[[ Excerpted passage, beginning ]]

Occasionally I enjoy taking online surveys. I don't consider them terribly significant--by their very nature, they are not scientific, although I'm not sure that's all that important when it comes to product or lifestyle questions--but some of them can be interesting enough, and most of them feature some kind of point-earning scheme or enter you into a drawing that you'll never win, which makes it fun. Sort of. Beats playing solitaire, mostly.
But having written more than a few surveys in my time, I'm often amazed at the poor writing, illogical questions, and just plain sloppiness that often makes it through to the respondent. I can only conclude that the proofreading department at some of these research companies has been downsized out of existence. And that they don't have a handful of volunteers take the survey before they unleash it on the public.
I've written of this before (Survey says huhn??,), when a survey dated 10/8/08 asked me if I felt "the new president's administration is doing enough to fight unemployment?" Note that 10/8/10 was nearly a full month before the 2008 election (11/4/08) and more than three months before the inauguration. There was no "new president" in October 2008!

[[ Excerpted passage, end ]]
[[ Data for review, beginning ]]

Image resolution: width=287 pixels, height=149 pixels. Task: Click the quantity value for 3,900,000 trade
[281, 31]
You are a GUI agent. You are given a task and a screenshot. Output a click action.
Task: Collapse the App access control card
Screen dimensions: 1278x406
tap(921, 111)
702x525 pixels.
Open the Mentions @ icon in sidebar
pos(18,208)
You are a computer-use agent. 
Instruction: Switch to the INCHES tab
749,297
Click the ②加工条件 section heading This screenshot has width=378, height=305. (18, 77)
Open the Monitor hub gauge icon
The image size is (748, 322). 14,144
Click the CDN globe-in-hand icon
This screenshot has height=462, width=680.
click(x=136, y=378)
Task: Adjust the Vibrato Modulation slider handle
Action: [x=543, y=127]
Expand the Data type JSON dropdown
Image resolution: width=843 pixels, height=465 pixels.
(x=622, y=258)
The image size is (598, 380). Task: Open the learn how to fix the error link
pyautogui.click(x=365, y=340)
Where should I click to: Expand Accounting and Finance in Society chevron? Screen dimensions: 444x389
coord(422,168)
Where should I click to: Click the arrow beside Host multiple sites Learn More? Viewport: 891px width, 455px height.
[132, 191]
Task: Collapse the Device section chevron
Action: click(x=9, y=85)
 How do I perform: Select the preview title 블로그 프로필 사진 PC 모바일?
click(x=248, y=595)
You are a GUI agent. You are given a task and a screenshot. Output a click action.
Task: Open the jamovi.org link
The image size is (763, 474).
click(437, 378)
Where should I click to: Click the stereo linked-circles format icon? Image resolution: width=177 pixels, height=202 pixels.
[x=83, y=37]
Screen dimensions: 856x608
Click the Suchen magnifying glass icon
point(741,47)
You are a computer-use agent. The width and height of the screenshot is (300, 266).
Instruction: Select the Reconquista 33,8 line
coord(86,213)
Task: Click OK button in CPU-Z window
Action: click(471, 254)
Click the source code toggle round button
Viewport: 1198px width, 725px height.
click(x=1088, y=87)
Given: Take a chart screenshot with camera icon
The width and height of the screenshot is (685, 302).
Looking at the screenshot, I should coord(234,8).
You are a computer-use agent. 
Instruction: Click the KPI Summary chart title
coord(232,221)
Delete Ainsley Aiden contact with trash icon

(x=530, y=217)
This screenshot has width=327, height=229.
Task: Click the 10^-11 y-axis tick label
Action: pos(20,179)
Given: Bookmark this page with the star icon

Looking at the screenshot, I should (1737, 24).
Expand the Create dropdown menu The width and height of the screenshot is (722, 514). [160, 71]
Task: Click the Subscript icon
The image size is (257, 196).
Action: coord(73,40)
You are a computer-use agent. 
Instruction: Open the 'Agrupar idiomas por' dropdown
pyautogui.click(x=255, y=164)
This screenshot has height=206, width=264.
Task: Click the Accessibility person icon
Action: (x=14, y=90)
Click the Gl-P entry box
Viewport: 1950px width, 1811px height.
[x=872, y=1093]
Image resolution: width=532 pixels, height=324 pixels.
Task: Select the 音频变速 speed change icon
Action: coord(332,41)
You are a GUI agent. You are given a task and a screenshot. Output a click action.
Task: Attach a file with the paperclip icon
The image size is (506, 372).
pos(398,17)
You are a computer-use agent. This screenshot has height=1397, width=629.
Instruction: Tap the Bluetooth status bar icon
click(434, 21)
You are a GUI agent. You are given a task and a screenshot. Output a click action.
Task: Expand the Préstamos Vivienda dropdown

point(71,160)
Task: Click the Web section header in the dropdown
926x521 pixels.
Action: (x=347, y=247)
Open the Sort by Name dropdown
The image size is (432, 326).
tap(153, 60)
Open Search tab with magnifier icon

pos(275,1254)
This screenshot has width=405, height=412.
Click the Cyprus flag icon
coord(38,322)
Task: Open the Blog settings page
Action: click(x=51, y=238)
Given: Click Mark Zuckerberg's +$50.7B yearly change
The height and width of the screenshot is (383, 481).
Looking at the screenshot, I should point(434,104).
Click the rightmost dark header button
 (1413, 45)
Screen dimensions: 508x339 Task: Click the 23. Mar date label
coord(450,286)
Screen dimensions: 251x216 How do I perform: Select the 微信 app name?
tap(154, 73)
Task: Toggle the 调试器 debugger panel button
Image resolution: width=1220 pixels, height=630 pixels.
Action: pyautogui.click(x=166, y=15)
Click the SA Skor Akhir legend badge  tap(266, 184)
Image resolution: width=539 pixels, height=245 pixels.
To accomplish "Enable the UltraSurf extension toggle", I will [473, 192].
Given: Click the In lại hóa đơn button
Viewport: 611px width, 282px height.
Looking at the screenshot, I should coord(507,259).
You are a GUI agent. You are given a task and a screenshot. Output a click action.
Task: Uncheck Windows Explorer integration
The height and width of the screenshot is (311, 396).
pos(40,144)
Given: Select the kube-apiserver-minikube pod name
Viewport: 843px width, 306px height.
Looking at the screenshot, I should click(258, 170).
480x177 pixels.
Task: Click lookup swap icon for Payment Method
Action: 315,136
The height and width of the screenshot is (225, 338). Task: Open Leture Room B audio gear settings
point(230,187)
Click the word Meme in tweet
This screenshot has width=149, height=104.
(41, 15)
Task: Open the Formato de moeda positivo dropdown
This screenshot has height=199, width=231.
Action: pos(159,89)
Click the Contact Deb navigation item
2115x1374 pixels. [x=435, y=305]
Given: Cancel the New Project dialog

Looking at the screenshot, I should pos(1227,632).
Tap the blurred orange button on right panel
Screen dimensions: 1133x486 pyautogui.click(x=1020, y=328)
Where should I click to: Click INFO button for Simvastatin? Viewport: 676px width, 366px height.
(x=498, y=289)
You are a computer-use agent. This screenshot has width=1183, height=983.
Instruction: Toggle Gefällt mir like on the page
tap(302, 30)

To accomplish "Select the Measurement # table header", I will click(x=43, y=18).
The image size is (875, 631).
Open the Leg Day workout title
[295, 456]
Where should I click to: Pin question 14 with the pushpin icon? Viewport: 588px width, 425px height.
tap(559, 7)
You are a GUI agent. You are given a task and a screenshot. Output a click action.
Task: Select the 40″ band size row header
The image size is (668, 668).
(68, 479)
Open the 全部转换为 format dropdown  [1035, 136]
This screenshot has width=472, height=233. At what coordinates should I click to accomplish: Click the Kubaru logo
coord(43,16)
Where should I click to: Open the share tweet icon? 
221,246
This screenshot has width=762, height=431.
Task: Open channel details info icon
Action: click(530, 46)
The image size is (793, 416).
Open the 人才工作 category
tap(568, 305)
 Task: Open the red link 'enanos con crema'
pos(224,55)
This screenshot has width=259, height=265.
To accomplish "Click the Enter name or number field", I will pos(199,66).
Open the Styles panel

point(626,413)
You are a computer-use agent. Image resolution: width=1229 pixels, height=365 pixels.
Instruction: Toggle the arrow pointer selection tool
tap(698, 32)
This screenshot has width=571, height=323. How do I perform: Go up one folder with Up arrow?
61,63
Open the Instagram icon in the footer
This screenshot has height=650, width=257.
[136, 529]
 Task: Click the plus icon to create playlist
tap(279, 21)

[[ Data for review, end ]]

**Required actions**
**A.** Render this sentence from the piece on online surveys in Spanish: "I can only conclude that the proofreading department at some of these research companies has been downsized out of existence."
**B.** Carry on the piece on online surveys, starting after its final sentence.
This data is separate material, unrelated to the piece on online surveys.

**Results of the exercise**
**A.** Solo puedo concluir que, en algunas de estas empresas de investigación, el departamento de corrección ha desaparecido a fuerza de recortes de personal.

**B.**
I pointed that out to Harris Interactive, and never received a reply.
Which is why I won't bother to share these survey oddities with the various companies that perpetrated them. But I will share them with you!
This snippet is from a longish "lifestyle" survey that I took a few weeks back:
The problem is one of consistency. The only "abstinence" answer option given is "I do not smoke," but three of the five products it asks about are "smokeless" products. Since the question is about "tobacco products" and not smoking, a more properly worded option would have been "I do not use tobacco products."
This snippet is from a customer-satisfaction survey following my recent stay at a Day's Inn:
The problem here is dumbness. Sorry, but I have grown weary of supposedly professionally produced publications, signs, and, yes, surveys whose creators can't be bothered to educate themselves about the difference between it's (a contraction, usually for it is and occasionally for it has) and its (a possessive pronoun indicating belonging, as in Every dog must have its day). I used to be more patient about such things, but this is so widespread, and so wrong, and so easy to figure out, that I can no longer do but immediately relegate the perpetrator of such dumbness to the Chowderhead file and move on.
And finally this, from the same customer-satisfaction survey:
As you see, I did not complete this portion correctly. I foolishly assumed that since I indicated that I had paid my tab with American dollars it was unnecessary to indicate also that I did not pay it with Canadian dollars! What was I thinking?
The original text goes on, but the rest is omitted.